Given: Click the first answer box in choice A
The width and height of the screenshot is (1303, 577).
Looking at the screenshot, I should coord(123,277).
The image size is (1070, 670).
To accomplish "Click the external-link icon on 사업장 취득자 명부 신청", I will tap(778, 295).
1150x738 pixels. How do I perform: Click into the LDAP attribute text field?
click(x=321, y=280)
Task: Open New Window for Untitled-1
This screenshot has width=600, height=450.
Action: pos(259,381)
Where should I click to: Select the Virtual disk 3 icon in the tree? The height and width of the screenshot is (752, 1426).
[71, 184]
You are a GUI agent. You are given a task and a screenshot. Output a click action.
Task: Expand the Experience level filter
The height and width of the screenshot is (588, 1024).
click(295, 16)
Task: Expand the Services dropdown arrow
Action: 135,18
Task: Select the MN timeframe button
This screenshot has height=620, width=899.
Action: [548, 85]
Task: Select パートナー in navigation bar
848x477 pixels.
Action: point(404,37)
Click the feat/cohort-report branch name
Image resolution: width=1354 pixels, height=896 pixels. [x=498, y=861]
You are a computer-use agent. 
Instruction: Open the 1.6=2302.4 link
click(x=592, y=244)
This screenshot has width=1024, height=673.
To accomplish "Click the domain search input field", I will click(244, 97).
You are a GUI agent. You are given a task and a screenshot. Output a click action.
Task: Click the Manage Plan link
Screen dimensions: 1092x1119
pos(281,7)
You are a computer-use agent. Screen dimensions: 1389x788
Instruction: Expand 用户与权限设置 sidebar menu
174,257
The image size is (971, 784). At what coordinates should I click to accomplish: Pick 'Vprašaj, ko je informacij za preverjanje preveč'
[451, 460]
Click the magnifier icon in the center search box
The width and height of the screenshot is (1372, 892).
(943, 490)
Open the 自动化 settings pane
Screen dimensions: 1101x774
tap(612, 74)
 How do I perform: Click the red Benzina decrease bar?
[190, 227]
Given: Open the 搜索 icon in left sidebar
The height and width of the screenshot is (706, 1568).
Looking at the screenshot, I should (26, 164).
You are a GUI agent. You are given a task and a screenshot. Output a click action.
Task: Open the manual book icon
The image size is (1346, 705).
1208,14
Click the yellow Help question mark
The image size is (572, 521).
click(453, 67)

- _WHAT YOU WILL DO_
Nothing but the lines from the first line of the listing above through the line holding "Task: Open New Window for Untitled-1" should be reproduced, and each must match exactly.

- _ANSWER BOX_
Given: Click the first answer box in choice A
The width and height of the screenshot is (1303, 577).
Looking at the screenshot, I should coord(123,277).
The image size is (1070, 670).
To accomplish "Click the external-link icon on 사업장 취득자 명부 신청", I will tap(778, 295).
1150x738 pixels. How do I perform: Click into the LDAP attribute text field?
click(x=321, y=280)
Task: Open New Window for Untitled-1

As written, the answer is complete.